* Collected data
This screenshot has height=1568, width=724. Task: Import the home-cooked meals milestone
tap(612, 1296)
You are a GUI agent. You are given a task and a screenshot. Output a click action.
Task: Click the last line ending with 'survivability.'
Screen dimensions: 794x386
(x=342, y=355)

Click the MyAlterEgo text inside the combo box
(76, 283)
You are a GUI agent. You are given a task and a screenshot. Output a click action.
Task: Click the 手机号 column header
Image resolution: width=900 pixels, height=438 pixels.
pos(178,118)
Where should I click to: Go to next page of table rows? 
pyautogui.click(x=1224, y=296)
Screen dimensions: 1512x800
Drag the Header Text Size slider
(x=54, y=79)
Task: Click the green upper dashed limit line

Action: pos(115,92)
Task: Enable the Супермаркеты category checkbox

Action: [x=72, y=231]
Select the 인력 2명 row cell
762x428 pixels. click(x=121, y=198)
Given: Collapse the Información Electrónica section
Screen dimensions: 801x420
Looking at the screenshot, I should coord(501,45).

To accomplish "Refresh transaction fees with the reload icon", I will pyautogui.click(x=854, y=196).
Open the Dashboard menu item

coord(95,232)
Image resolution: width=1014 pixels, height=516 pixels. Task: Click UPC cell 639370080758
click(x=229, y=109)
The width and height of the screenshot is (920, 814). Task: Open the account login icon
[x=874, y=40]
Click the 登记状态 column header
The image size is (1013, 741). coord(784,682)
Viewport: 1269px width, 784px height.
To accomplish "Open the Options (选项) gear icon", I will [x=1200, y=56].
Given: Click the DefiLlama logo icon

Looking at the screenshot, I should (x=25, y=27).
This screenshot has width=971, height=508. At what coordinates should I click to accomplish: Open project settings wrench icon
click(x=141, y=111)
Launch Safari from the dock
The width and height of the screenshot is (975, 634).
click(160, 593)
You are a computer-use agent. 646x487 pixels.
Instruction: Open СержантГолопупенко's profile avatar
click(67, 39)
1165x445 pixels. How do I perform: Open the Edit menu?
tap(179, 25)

* What is being asked
Out of the entries above, write out only the lines between the line holding "Task: Click the green upper dashed limit line" and the line holding "Viewport: 1269px width, 784px height.", inclusive, each exactly as given.

* Answer area
Task: Click the green upper dashed limit line

Action: pos(115,92)
Task: Enable the Супермаркеты category checkbox

Action: [x=72, y=231]
Select the 인력 2명 row cell
762x428 pixels. click(x=121, y=198)
Given: Collapse the Información Electrónica section
Screen dimensions: 801x420
Looking at the screenshot, I should coord(501,45).

To accomplish "Refresh transaction fees with the reload icon", I will pyautogui.click(x=854, y=196).
Open the Dashboard menu item

coord(95,232)
Image resolution: width=1014 pixels, height=516 pixels. Task: Click UPC cell 639370080758
click(x=229, y=109)
The width and height of the screenshot is (920, 814). Task: Open the account login icon
[x=874, y=40]
Click the 登记状态 column header
The image size is (1013, 741). coord(784,682)
Viewport: 1269px width, 784px height.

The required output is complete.